The mid-engine, British-designed Atom itself has been around in some form or another for more than a decade, so its exoskeleton design – the steel tubes that make up its structure are exposed – is already almost iconic. There are no doors, no windshield and no roof, nor storage space of any kind, and there is barely room for a driver and a modestly sized passenger. Without human freight it weighs 1,213lbs – or more than 200lbs less than an F1 car.
Given the risk of eating bugs and anything thrown up by surrounding traffic, a helmet is a must. An Ariel is built for driving, after all, not commuting.
For most of its history the Atom has been available with Honda K-Series or General Motors Ecotec four-cylinder engines making around 200hp, or around 275hp with the help of a supercharger. But the V8 model represents an unhinged leap beyond that.

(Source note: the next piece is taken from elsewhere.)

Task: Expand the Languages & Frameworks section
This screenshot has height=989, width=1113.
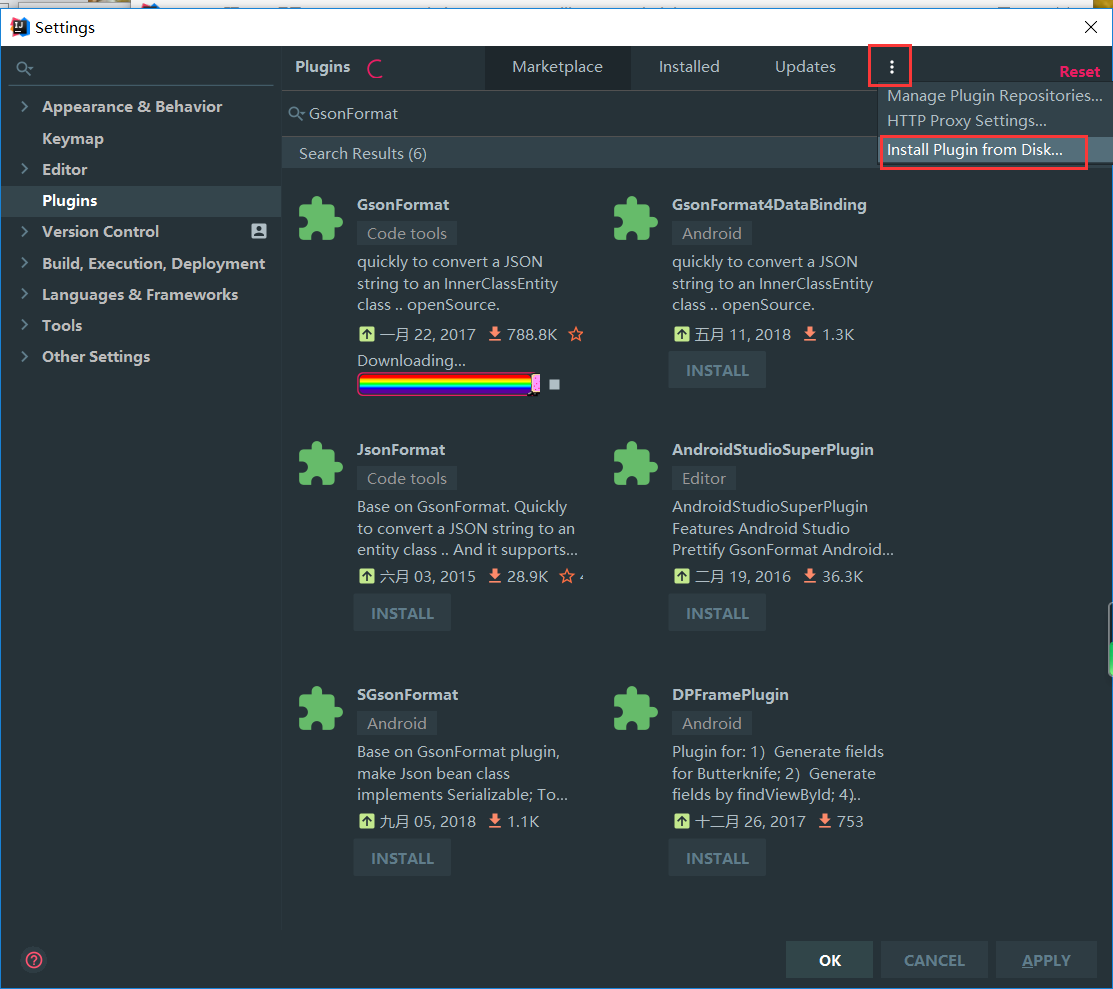Action: click(x=25, y=295)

The 3-litre Ariel V8 is actually a product of Hartley Enterprises in Milwaukee, Wisconsin, and it started life essentially as two four-cylinder engines sourced from Suzuki Hayabusa superbikes, separated by a 75-degree, V-shape block. Developmental evolution has obscured the engine’s Suzuki origins, but it still screams like a Hayabusa – all the way up to a 10,500rpm red line. And its 500hp is channelled through an air-shifted, six-speed Sadev sequential gearbox.
With its adjustable pushrod suspension, big rear wing, exposed structure and F1-style air intake, the Atom V8 looks like a street-bound racecar and performs like one, too. Top Gear’s James May drove one in 2010, and it easily defeated a Lamborghini Gallardo and Lexus LF-A in a race from zero to 100mph and back down to zero.
The Atom V8’s power-to-weight ratio is twice as good as that of the Veyron’s – and at 2.46lbs per hp, not far off from that of an F1 car. In fact, the manufacturer claims, it will accelerate to 60mph in 2.5 seconds. Yes, the Atom V8 lacks the aerodynamic downforce and ridiculously sticky tires of the F1 car, but in a game of inches, it is about as close as a mere enthusiast will get.
Now for the bad news. Ariel only built 25 of the Atom V8s and quickly sold all of them for about $225,000 each. Purchase one used, however, and consider yourself a member of one of the luckiest – if looniest – fraternities on earth.
‘Legal’, however, should not be conflated with ‘comfortable’ or ‘reasonable’.